The most prevalent alterations in prostate cancer genomes are fusions of androgen- regulated promoters with ERG and ETS family of transcription factors. 40-50% of prostate tumor foci translating to over 100,000 cases annually in the US amounts to TMPRSS2-ERG fusion type of molecular alteration [60,61]. Besides these, the most frequently mutated genes in primary prostate cancers are SPOP, TP53, FOXA1, and PTEN [62]. Among the several different subtypes of PCa reported, ERG subtype was found to be lower (27.3%) while the SPOP subtype was more (22.7%) prevalent among AA subpopulation than EAs. The common chromosome 8q24 variants associated with increased prostate cancer risk, has been found to be increased in African – American men [63-65]. Other genetic variations suppressing tumors such as EphB2 [66] or regulating cell apoptosis such as BCL2 [67] are found to be significantly higher in AA men. These genetic variations manifest a more aggressive form of the disease in AA men, although external factors such as disparities in lack of adequate screening and access to healthcare cannot be neglected.

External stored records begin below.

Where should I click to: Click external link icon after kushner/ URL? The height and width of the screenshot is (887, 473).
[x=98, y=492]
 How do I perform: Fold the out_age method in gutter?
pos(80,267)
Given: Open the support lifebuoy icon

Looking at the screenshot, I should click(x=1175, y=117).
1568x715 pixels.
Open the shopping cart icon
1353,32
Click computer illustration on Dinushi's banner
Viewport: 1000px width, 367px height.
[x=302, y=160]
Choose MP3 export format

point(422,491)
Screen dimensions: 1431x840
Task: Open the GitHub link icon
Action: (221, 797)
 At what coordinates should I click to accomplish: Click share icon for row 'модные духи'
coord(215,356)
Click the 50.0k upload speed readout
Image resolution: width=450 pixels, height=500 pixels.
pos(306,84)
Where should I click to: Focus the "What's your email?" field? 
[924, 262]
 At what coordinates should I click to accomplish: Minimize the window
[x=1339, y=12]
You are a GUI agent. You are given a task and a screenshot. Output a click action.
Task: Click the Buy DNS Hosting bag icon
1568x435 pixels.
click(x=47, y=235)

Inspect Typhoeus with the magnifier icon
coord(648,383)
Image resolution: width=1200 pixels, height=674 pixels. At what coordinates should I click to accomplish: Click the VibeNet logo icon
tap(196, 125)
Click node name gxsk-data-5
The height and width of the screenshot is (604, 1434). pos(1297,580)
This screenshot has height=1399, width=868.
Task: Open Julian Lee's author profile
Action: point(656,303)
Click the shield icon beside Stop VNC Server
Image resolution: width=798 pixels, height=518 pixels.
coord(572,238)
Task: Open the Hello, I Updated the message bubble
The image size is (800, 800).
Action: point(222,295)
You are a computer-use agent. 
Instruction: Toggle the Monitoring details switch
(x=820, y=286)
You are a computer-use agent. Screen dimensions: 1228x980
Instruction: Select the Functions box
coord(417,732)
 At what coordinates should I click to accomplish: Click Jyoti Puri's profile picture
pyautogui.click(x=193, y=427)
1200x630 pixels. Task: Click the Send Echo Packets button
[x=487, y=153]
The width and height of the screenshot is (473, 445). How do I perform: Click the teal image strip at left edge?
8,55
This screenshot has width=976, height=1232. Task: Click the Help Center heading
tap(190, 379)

Genomic and transcriptomic dysregulation such as SPOP mutations, TMPRSS2-ERG fusions, PTEN deletions/losses, immune signaling, and expression of non-coding RNAs have been reported to be significantly different in AA men than EA men [68]. Genomewide association studies (GWAS) have identified novel susceptibility loci in African men [64,69,70]. Jaratlerdsiri et al. [71] reported the use of deep whole genome sequencing (WGS) for profiling genomic variation in somatic variants in men with PCa from Africa, particularly South Africa and found an overall 1.8-fold increase in somatic variants in African tumors as opposed to those of European ancestry, although genomic rearrangements were found to be less frequent. Other genomic rearrangements reported in African men were in accordance with those reported in African - American men. Androgen receptor (AR) is an intracellular hormone receptor and a transcription factor and the androgen receptor (AR) signaling is a critical parameter in PCa pathogenesis [72]. Exon encoding aminoterminal transcriptional domain of AR consists of two polymorphic repeats of high frequency, CAG and GGN. The length of CAG repeats is reported to be different in AA (average 19-20) and EA (average 21-22) races. Additionally, CAG repeats polymorphism has been found higher in AA men, increasing the risk of PCa in them [73&74].

p53 polymorphisms

The transcription factor p53, encoded by TP53 gene, is also known as the guardian of the genome and plays a major role in regulation of the cell cycle, DNA repair, apoptosis and as a tumor suppressor [75]. Somatic mutations in p53 have been suggested in ~50% of cancers although relatively low in PCa (76,77). Missense mutations are the most common type of mutations reported for p53 in cancers. In the TGCA cohort, a whole genome sequencing of 333 samples from men with localized prostate cancer detected a mutation rate of 8% in TP53 [78]. Whereas, in castrationnaïve metastatic prostate cancer, TP53 mutations were found to be significantly higher ranging between 28% to 36% than those in primary prostate cancer but lower than those found in Castration-resistant prostate cancer (CRPC) [79-81]. Therefore, the marked differences in TP53 across different grades of prostate cancer indicate towards the immunological target mutant p53 [82]. However, cytoplasmic localization of p53 and wild type nuclear localization signal/sequence (NLS) have been reported in association with BKV LTag in PCa, rendering the possibility of mutant p53 as an immunological target [20&22]. Cytosolic p53 expression has been shown to be associated with poor outcome and progression to CRPC (83). A study demonstrated that combined therapy of Pmp53 (a plasmid harboring both mdm2 siRNA (Si-MDM2) and the wtp53) with zinc inhibited tumor growth in mouse xenograft models, while retaining wild-type p53 conformation, thereby enhancing the downstream transcriptional regulation of p21 and bax gene expression. The in-vivo findings in this study were supplemented with an in vitro culture of PCa cell lines analysis, showing a similar positive effect on cell cycle arrest and apoptosis [84]. Another study demonstrated restoration of the native p53 function in PCa by knockdown of G3BP2, an AR target gene that associates with SUMO E3 ligase RanBP2 and promotes p53 nuclear export, thus increasing p53 nuclear accumulation and reduced tumor growth in-vivo, indicative of G3BP2 as a plausible therapeutic target to restore native p53 function in PCa [83]. Moreover, while Suzuki et al. [85] reported that the Pro/Pro genotype of p53 codon72 was associated with a risk of PCa only in patients with a family history of Japanese population. A metaanalysis suggested a weak association of p53 codon Pro72Arg polymorphism with prostate cancer risk [86].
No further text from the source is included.